II. STANDARD OF REVIEW Federal Rule of Civil Procedure 56(a) requires the Court to “grant summary judgment if the movant shows that there is no genuine dispute as to any material fact and the movant is entitled to judgment as a matter of law.” A dispute as to a material fact “is genuine if the evidence is such that a reasonable jury could return a verdict for the nonmoving party.” J.E. Dunn Const. Co. v. S.R.P. Dev. Ltd. P’ship, 115 F. Supp. 3d 593, 600 (D. Md. 2015) (quoting Anderson v. Liberty Lobby, Inc., 477 U.S. 242, 248 (1986)). A nonmoving party “opposing a properly supported motion for summary judgment ‘may not rest upon the mere allegations or denials of [his] pleadings,’ but rather must ‘set forth specific facts showing that there is a genuine issue for trial.’” Bouchat v.

Baltimore Ravens Football Club, Inc., 346 F.3d 514, 522 (4th Cir. 2003) (quoting Fed. R. Civ. P. 56(e)). The Court is “required to view the facts and draw reasonable inferences in the light most favorable to” the nonmoving party. Iko v. Shreve, 535 F.3d 225, 230 (4th Cir. 2008) (citing Scott v. Harris, 550 U.S. 372, 377 (2007)). However, the Court must also “abide by the ‘affirmative obligation of the trial judge to prevent factually unsupported claims and defenses from proceeding to trial.’” Heckman v. Ryder Truck Rental, Inc., 962 F. Supp. 2d 792, 799–800 (D. Md. 2013) (quoting Drewitt v. Pratt, 999 F.2d 774, 778–79 (4th Cir. 1993)). Consequently, a party cannot create a genuine dispute of material fact through mere speculation or compilation of inferences.

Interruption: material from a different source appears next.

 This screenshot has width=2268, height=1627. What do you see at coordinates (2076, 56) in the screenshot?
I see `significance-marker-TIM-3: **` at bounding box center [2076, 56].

See Deans v. CSX Transp., Inc., 152 F.3d 326, 330–31 (4th Cir. 1998). The district court’s function is not “to weigh the evidence and determine the truth of the matter but to determine whether there is a genuine issue for trial.” Anderson v. Liberty Lobby, Inc., 477 U.S. 242, 249 (1986). In other words, “in considering a summary judgment motion, the court may not make credibility determinations.” Neal v. United States, 2022 WL 1155903, at *9 (D. Md. Apr. 19, 2022) (citing Jacobs v. N.C. Administrative Office of the Courts, 780 F.3d 562, 569 (4th Cir. 2015)). “Where there is conflicting evidence, such as competing affidavits, summary

judgment ordinarily is not appropriate, because it is the function of the fact-finder to resolve factual disputes, including matters of witness credibility.” Neal, 2022 WL 1155903, at *9. III. ANALYSIS The Court exercises diversity jurisdiction over this case and will therefore apply Maryland law. Hartford Fire, Ins. Co. v. Harleysville, Mut. Ins.